======== Data for this exercise ========

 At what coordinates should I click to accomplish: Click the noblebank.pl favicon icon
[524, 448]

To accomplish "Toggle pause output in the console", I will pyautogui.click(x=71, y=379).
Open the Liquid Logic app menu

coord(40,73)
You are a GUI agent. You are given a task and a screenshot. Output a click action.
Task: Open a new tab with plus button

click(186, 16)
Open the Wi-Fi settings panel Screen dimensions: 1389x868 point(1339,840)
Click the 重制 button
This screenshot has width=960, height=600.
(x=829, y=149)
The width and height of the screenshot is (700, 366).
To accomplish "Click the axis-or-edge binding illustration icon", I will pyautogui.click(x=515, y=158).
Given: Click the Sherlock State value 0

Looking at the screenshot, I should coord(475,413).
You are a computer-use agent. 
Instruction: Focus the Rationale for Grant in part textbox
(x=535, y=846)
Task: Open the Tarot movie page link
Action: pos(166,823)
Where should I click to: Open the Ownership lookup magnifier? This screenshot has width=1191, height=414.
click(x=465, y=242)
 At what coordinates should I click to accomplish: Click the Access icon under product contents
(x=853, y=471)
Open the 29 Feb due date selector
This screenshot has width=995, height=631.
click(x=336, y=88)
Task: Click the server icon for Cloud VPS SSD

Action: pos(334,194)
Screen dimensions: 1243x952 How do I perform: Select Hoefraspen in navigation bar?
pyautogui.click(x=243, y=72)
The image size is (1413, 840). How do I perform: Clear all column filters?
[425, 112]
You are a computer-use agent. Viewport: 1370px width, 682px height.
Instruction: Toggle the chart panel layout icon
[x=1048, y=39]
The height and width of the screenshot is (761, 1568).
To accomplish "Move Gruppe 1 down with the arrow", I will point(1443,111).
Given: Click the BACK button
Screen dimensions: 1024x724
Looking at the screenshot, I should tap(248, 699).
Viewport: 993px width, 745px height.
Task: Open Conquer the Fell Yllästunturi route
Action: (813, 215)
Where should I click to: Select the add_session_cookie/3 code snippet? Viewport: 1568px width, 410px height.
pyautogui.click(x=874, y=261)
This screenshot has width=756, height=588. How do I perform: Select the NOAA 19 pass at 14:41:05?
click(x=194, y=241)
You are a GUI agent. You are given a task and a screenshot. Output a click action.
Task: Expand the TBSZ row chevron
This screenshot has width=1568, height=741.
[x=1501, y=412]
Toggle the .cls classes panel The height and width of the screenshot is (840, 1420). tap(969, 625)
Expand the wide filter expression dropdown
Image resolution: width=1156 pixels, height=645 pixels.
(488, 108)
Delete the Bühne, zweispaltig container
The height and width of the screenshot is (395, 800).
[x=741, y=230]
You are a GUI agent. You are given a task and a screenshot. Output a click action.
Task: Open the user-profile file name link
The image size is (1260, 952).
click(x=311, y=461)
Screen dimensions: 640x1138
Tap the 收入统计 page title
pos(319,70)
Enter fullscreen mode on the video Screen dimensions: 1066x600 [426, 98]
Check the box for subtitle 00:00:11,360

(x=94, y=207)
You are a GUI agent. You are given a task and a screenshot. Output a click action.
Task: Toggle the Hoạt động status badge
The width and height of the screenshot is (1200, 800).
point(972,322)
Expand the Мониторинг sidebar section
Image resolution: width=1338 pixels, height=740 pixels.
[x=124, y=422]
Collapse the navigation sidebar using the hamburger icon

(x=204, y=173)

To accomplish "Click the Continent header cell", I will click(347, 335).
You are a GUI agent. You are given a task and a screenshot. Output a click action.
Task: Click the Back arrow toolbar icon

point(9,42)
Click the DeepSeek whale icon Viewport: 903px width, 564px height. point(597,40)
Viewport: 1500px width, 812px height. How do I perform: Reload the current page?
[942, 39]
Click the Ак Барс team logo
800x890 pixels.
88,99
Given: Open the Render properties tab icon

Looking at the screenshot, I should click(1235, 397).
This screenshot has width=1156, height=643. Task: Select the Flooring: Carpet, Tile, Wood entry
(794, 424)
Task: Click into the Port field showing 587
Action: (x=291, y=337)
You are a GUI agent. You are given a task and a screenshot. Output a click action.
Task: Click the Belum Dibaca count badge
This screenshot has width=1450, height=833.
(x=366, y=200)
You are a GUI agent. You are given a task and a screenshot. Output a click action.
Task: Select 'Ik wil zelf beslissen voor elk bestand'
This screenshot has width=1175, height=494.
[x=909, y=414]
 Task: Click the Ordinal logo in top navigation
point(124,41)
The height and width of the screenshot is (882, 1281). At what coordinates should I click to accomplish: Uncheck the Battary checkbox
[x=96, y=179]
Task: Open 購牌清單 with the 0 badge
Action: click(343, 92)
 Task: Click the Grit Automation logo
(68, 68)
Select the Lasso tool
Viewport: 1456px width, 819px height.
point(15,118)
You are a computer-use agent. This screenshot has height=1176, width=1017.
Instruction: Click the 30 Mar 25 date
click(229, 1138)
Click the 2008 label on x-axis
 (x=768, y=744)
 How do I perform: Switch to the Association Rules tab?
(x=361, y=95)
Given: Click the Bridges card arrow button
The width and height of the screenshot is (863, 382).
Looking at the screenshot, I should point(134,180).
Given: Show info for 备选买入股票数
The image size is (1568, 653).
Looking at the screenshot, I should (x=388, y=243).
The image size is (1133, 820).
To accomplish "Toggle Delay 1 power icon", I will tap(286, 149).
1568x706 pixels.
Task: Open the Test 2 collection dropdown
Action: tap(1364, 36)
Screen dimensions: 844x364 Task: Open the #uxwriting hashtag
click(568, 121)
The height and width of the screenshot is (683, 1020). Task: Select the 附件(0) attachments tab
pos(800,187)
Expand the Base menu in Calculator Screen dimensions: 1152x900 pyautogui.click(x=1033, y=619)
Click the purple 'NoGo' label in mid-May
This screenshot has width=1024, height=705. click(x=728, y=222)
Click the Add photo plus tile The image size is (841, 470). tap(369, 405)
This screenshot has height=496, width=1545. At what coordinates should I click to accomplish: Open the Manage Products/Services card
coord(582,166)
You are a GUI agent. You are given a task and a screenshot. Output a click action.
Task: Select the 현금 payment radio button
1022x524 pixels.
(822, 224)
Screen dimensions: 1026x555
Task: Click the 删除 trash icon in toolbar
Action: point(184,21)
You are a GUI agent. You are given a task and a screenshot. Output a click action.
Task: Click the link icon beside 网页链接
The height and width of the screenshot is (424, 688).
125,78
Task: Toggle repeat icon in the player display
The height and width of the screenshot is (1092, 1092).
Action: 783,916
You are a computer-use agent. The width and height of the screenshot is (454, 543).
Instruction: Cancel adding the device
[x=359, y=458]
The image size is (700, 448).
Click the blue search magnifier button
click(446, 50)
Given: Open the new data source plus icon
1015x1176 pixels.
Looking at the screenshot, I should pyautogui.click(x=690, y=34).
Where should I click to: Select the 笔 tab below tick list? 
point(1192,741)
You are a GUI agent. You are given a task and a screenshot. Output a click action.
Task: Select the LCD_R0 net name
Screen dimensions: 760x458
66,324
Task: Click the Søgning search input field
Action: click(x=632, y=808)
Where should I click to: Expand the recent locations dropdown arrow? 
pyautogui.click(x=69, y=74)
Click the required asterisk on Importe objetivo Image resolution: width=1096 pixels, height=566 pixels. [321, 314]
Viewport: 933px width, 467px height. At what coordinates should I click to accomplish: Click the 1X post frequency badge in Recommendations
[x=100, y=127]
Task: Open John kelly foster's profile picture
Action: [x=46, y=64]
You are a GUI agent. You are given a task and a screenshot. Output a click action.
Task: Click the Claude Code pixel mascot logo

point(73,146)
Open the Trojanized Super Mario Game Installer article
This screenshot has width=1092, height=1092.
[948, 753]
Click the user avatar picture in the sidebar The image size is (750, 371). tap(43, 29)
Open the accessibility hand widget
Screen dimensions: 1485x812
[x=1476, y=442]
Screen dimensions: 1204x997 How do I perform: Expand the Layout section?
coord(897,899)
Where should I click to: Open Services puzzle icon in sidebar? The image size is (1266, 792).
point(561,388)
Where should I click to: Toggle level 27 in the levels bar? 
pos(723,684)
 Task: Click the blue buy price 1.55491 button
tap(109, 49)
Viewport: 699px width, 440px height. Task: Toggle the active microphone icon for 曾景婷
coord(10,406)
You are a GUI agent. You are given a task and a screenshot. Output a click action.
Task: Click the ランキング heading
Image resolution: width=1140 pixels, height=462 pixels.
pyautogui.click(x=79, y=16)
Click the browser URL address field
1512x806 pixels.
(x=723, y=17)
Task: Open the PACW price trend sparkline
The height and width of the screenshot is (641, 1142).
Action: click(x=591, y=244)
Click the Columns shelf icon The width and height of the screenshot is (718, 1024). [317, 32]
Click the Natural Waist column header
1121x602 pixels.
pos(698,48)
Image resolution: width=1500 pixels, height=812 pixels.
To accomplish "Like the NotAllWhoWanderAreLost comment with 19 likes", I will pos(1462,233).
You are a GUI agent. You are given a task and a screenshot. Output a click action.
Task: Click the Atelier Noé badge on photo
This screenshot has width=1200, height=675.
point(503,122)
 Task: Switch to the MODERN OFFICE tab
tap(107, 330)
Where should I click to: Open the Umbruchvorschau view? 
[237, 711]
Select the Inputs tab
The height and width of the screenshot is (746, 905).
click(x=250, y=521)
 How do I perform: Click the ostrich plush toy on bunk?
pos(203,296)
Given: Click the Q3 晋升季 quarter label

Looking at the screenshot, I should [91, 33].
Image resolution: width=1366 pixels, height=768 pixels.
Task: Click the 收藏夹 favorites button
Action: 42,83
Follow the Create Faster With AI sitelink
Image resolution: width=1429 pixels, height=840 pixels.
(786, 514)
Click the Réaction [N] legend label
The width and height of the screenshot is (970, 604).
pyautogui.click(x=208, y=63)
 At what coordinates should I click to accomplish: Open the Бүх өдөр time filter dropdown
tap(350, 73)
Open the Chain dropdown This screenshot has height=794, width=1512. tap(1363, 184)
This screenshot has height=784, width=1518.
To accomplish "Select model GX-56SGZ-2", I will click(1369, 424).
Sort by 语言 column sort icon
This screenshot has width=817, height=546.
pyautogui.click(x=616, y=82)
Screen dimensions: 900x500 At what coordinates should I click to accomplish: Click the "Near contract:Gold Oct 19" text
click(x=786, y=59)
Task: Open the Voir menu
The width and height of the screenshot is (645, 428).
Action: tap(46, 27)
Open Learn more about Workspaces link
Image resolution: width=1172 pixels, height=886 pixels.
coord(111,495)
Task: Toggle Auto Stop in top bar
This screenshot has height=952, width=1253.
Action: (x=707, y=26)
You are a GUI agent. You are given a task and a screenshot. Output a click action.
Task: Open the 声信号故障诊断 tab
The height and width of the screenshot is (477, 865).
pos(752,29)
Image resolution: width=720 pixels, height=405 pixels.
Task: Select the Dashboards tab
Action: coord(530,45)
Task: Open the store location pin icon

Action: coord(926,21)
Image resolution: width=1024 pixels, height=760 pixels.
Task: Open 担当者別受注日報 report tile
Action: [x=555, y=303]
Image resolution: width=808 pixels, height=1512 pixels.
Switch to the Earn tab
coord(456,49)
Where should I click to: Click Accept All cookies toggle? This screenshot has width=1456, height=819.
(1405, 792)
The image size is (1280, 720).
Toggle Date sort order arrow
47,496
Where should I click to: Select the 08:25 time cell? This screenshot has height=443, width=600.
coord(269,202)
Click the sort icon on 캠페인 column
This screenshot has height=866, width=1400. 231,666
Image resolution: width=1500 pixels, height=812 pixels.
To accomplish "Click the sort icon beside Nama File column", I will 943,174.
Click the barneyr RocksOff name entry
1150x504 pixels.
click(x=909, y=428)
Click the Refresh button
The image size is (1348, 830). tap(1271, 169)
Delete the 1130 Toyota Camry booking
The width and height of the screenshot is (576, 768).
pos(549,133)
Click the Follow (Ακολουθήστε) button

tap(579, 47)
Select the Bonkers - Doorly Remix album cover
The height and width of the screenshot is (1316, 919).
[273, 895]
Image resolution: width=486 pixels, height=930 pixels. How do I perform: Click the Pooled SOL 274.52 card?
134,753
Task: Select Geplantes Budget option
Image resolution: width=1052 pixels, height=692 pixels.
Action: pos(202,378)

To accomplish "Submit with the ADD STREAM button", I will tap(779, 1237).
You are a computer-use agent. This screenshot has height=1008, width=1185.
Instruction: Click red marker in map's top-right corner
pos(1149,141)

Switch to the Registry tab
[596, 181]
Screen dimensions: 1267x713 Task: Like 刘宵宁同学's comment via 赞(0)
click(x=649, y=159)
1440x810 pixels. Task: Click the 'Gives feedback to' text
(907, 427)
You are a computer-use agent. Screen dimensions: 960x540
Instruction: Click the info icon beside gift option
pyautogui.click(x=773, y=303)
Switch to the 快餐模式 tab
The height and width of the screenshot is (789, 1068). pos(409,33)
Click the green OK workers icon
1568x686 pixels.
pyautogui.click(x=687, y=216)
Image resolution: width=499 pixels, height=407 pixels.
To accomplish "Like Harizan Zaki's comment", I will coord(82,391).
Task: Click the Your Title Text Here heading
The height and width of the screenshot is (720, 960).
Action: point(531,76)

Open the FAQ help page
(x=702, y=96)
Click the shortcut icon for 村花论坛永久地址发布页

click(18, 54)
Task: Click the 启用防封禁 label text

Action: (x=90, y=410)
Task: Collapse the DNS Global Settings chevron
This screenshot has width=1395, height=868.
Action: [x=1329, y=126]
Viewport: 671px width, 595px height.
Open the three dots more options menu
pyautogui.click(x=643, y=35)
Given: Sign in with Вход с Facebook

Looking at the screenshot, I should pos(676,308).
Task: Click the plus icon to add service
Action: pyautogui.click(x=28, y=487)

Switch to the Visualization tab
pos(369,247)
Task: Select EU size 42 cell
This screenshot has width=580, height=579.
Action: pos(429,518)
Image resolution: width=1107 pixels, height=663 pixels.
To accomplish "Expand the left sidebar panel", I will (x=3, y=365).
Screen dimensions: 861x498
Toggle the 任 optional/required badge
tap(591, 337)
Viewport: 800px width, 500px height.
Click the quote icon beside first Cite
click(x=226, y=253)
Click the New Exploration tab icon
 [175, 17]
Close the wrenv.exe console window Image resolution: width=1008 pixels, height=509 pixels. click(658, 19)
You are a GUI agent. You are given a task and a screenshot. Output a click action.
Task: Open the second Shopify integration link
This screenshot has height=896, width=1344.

========

#### Work required
Count the lines in the records above that contain the word "photo", and report only that number.

#### Output
2